| Ausgewählter Text |
╭──
„Wie eine militärische Aktion“

In diesem Wohnhaus in Westervesede erschoss der Angeklagte mutmaßlich zwei Menschen.

20 Minuten brauchte der Fallschirmjäger Florian G. laut der am gestrigen Mittwoch verlesenen Anklageschrift, um in der Nacht zum 1. März dieses Jahres vier Menschen in Scheeßel-Westervesede und Brockel (Kreis Rotenburg) heimtückisch und aus niedrigen Beweggründen zu ermorden. Seine Opfer soll der 32-Jährige für das Scheitern seiner Ehe verantwortlich gemacht haben: einen 30-Jährigen aus Westervesede und dessen 55-jährige Mutter sowie eine 33-Jährige aus Brockel und deren dreijährige Tochter. Das erschossene Kind will der Angeklagte nicht gesehen haben. Der Bundeswehrsoldat in Handschellen will sich in dem Verdener Landgerichtsprozess schweigend verteidigen.

Betont gerade saß der in Herzberg am Harz geborene Mann zwischen seinen beiden Pflichtverteidigern. Die Sitzordnung in der Verdener Stadthalle, wo gestern wegen der erwarteten zahlreichen Zuschauer und Medienvertreter verhandelt wurde, sie hatte fast Symbolcharakter.

Ganz vorne die Schwurgerichtskammer. Seitlich direkt angrenzend die Staatsanwältin. Die Nebenklägerin der Mitte. Gekommen waren zwei von neun Nebenklägern. Angehörige der beiden ersten Opfer mit ihrer Anwältin. Ihr Kollege, der die Hinterbliebenen der anderen beiden Opfer vertritt, erklärte später vor laufenden Kameras, dass diese psychisch nicht in der Lage seien, dem Verfahren beizuwohnen.

Hinten am Rand saß der Angeklagte. Selbstbewusst, fast stolz, wirkte er. Mit einem militärisch anmutenden „richtig“ bestätigte er jeweils sein Geburtsdatum, dass er inzwischen geschieden sei, in Brockel gewohnt habe und nun in der Justizvollzugsanstalt Bremervörde in Untersuchungshaft sitze. Ohne jegliche Regung hörte er sich an, was ihm die Staatsanwaltschaft Verden vorwirft.

Auslöser der Taten sei die Mitteilung seiner damaligen Ehefrau gewesen, dass sie sich trennen und eine Beziehung mit dem später getöteten 30-Jährigen aus Westervesede eingehen wolle. „Er glaubte, dass der Mann ihr geraten habe, sich zu trennen, und seine Eltern die neue Beziehung unterstützten“, verlas die Staatsanwältin.
╰──
| Bereitgestelltes Material |
╭──
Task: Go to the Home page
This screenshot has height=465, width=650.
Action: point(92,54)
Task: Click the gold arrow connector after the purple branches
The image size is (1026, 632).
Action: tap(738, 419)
╰──
| Aufgabe |
Führe den Bericht über den Verdener Mordprozess nach seinem letzten Satz fort. Das Material wird hier nicht gebraucht.

| Ergebnis |
„Je länger er sich mit der Trennung befasste, umso größer wurde der Hass. Spätestens am 26. Februar 2024 fasste er den Entschluss, sie zu töten.“ Damit habe er den Kontakt der „verachteten Personen zu seinem vierjährigen Sohn verhindern“ wollen. „Er plante die Taten wie eine militärische Aktion. Teilte die Ziele in primär und sekundär ein.“ Habe sich Kenntnis über die Häuser der Opfer verschafft, sich extra in einem Zevener Baumarkt einen Spalthammer gekauft sowie Molotowcocktails gebaut.

Ausgerüstet mit einem Sturmgewehr und einer Pistole soll er am ersten Tatort gegen 3.20 Uhr eine Glasscheibe zerstört und die Haustür geöffnet haben. Der schlafenden 55-jährigen Mutter habe er zweimal gezielt in den Hinterkopf geschossen. Davon sei der 30 Jahre alte Sohn aufgewacht. Dieser habe nach einer Begegnung mit dem Täter versucht zu flüchten. „Mindestens zehnmal schoss er auf das Opfer, wodurch der Mann sofort verstarb.“

Dann sei er zum Haus der besten Freundin seiner Frau gefahren. Dort habe er, zwölf Minuten nach dem Eindringen in das erste Haus, mit dem Hammer ein Fenster zerschlagen und, „wie für einen Häuserkampf beigebracht“, zunächst fünf Blindschüsse abgegeben.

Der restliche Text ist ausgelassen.